Consciousness revisited

What is conscience? Some thoughts in light of recent LLM-inspired debates.

Every human reading this text is conscious.
Every machine reading this text lacks consciousness, and alway will.
These are my starting points and also my ending points.
Much ink has been spilt on this topic. I hereby add my own. With the arrival of LLMs we are faced again with the Turing test, but we’ve got it wrong. The test is not about how good a machine must be to fool a human, but it’s about how bad it can be, and still fool a human. It’s really a test about human psychology, not about computers.
And once we realise this, we also realise that we are all too ready to impute sentience to machines.
I will now consider my two Beagle dogs. They behave very differently, and I’ll omit the details. Trust me on this one. I interact with them as one consciousness to another, and I have no reason to doubt that they are indeed conscious. I take it as a fact. The fact that these two dogs have such distinctive behaviours can only meaningfully be explained by saying they experience the world differently. When Lavendel looks at me she feels compelled to come to me for a pat on the head. Lucy just looks at me and stays. Think about that.

The hard AI position says that everything can be computed, that consciousness, even the world, is just a computation.
I see no reason to accept that statement. All computation relies on modelling and representation: the model is NOT the object it models. This is also true of mathematics. Numbers are abstractions, and boy are they amazing tools for describing the world. Their unnatural nature sometimes reveals itself, in such concepts as infinity and the sums of infinite series. These phenomena are entirely counterintuitive to us, and my take is that these are artefacts that happen to be an intrinsic part of the abstraction. As an example, 1/3 is well defined: divide something into three equal parts. Written in decimal, we get 0.33333 etc, but if we were to choose 3 (not 10) as he base, 1/3 would be written “0.1”, and that would be it. What would Pi look like in base 3? 10.0102… etc. Pi is the ratio between physical properties of a circle. It’s a property of the world, and exists independently of our attempts to describe it. Key point: mathematics is not the world, either; it’s a modelling language.

We can put numbers into a computer and compute, but the output is still within the same category of things, within the same ontology. Numbers, or their decoded formats, like images, sound, text (LLMs treat numbers, not words).

What about humans? We are different, because we are in the world. We are part of the world, and our brains are also part of it. Our brains don’t run a simulation of the world. Yes, our ears and eyes and peripheral nervous system act as transducers that convert one physical signal into electrochemical signals sent to the brain, so the brain only senses the world indirectly. But crucially, the brain does not execute a program. It is the “program”. The word “program” is already misleading us, because it presupposes a distinction between hardware and software. The brain is much more akin to an analogue computer. Analogue computers have also been made by humans ( all digital computers are strictly speaking analogue computers that we restrict to operate in a digital fashion : we run a digital computer on an analogue platform, and run a software program on top of that).

Our neurons respond to incoming signals and send out transformed signals. A computer can model the biological process via a mathematical abstraction, with two fundamental buts:
– the abstraction and the physical object are logically distinct and categorically distinct – they belong to different realms with entirely different properties
– we cannot know that the model is “correct”

There is every reason to assume that consciousness arose through evolution and is linked to brain activity in mammals. There is zero reason to assume that this is in any way similar to mathematically modeled states in a digital computer. Consider if the human-made computer were analogue, consisting of transistors acting in a linear mode with millions and millions of interconnections in a brain-like layered architecture, like a neural network. Would we expect it to be conscious, this huge mass of transistors? No, of course not. So why impute consciousness to a computer program? To do so is a very very strong claim.

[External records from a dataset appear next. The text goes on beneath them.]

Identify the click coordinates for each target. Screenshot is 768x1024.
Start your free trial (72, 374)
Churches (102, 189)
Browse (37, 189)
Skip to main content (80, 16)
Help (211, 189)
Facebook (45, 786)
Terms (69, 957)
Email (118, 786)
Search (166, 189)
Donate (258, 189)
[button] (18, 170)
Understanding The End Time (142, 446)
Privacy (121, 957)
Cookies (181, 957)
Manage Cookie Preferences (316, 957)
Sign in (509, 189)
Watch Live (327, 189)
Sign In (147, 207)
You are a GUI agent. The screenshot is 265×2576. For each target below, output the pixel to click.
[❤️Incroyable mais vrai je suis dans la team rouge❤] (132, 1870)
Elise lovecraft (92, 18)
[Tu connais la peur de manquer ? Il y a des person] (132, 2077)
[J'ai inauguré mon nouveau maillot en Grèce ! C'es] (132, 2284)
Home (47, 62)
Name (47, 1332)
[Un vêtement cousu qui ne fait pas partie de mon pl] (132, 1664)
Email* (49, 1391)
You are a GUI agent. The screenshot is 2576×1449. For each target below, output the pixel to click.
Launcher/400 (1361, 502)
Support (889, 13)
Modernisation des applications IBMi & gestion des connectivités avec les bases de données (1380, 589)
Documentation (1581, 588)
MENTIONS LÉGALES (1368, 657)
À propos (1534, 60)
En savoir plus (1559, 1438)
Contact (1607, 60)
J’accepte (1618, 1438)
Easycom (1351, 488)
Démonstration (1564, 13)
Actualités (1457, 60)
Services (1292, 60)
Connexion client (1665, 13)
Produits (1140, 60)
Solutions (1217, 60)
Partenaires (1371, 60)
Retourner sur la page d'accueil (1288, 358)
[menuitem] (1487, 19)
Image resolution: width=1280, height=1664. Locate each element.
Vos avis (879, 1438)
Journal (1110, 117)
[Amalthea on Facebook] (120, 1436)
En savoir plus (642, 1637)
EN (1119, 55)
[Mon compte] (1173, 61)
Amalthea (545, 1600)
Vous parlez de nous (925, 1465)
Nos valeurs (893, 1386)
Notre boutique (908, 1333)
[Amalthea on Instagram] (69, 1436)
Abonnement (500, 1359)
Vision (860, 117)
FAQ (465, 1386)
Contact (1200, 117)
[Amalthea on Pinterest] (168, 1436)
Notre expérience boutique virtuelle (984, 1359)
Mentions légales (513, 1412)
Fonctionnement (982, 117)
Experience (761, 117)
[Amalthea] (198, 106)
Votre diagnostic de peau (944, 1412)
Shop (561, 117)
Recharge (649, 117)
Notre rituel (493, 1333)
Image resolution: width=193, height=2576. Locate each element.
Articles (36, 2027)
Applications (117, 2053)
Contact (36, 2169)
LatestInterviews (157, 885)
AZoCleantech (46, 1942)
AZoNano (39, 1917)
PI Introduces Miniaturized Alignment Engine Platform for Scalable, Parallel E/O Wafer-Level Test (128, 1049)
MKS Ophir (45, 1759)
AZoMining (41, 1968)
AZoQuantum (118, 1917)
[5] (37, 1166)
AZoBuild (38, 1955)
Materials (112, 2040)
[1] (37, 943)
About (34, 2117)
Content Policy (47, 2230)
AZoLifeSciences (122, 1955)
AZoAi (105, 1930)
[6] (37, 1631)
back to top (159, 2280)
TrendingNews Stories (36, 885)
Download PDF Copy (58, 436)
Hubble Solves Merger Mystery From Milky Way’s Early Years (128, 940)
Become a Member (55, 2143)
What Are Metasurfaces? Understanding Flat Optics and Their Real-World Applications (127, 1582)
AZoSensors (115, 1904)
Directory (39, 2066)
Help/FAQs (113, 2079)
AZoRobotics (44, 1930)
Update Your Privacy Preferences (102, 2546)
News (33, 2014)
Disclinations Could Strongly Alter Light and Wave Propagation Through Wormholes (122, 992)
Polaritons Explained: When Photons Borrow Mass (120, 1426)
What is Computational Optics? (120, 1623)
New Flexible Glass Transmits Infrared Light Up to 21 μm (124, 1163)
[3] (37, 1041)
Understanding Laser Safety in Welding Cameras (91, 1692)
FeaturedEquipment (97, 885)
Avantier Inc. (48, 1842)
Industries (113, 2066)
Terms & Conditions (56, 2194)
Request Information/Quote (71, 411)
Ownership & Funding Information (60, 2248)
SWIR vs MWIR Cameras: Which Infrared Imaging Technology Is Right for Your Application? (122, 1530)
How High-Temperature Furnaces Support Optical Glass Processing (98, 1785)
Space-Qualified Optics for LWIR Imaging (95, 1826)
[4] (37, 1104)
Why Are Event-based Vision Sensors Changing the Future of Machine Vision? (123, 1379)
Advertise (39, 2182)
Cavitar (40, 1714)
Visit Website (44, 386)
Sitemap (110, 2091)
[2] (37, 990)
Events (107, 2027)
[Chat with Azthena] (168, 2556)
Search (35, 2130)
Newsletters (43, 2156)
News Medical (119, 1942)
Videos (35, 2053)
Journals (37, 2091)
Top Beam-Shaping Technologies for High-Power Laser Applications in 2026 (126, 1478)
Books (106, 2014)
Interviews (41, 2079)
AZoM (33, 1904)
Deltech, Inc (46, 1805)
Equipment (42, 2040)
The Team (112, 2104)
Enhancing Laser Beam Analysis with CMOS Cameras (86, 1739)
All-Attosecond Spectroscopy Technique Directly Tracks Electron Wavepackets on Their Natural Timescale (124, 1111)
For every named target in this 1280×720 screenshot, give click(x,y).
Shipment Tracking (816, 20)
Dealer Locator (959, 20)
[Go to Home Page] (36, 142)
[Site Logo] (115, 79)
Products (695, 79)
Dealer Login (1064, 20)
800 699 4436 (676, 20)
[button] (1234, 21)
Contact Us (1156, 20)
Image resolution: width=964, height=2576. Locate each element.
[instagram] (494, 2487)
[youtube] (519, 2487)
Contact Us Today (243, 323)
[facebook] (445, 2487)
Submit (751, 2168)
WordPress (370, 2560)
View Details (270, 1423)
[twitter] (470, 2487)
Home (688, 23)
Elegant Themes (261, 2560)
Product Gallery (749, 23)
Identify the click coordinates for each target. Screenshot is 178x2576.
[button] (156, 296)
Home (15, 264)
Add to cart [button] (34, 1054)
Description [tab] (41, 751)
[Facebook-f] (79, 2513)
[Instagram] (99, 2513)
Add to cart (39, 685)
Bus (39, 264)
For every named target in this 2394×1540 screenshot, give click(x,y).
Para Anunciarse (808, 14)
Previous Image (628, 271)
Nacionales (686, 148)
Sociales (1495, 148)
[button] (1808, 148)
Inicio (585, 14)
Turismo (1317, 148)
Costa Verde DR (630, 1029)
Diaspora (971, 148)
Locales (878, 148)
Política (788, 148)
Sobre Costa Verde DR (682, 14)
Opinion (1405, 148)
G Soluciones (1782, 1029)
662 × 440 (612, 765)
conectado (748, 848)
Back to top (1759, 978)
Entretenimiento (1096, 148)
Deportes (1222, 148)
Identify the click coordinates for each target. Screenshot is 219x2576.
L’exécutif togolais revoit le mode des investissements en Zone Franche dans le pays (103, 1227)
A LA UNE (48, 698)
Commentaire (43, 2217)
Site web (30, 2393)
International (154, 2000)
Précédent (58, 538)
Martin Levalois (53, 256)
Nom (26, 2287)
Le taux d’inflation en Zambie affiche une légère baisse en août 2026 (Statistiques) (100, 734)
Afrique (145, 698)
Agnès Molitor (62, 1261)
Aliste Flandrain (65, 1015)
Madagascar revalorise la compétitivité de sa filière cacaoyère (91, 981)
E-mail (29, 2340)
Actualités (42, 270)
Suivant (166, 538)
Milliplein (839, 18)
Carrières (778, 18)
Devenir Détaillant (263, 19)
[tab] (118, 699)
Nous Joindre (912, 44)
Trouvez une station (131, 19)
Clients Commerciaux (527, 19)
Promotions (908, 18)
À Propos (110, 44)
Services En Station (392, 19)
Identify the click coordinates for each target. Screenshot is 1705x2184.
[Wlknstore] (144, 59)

A computer takes a model as input and outputs a new model. This model must be interpreted by someone, by a consciousness, or else it remains a model, an abstraction, a representation.
Consider a computer the produces a drawing of a flower on a screen. Now consider that this screen is “observed” by another computer or a human. Where does meaning arise? It’s evident that the seeing computer can only transform the “visual” representation on the screen into some other state – simple or complex. It could output an audible “beep” upon detecting a flower, or do something else. But the human has a conscious experience, and an emotional one, too. Radically different phenomena are at play.


Summing up: the computer operates on a mathematical model of the world, a representation. Your brain and mine are in the world, wired directly into it and obeying the laws of physics (and chemistry!).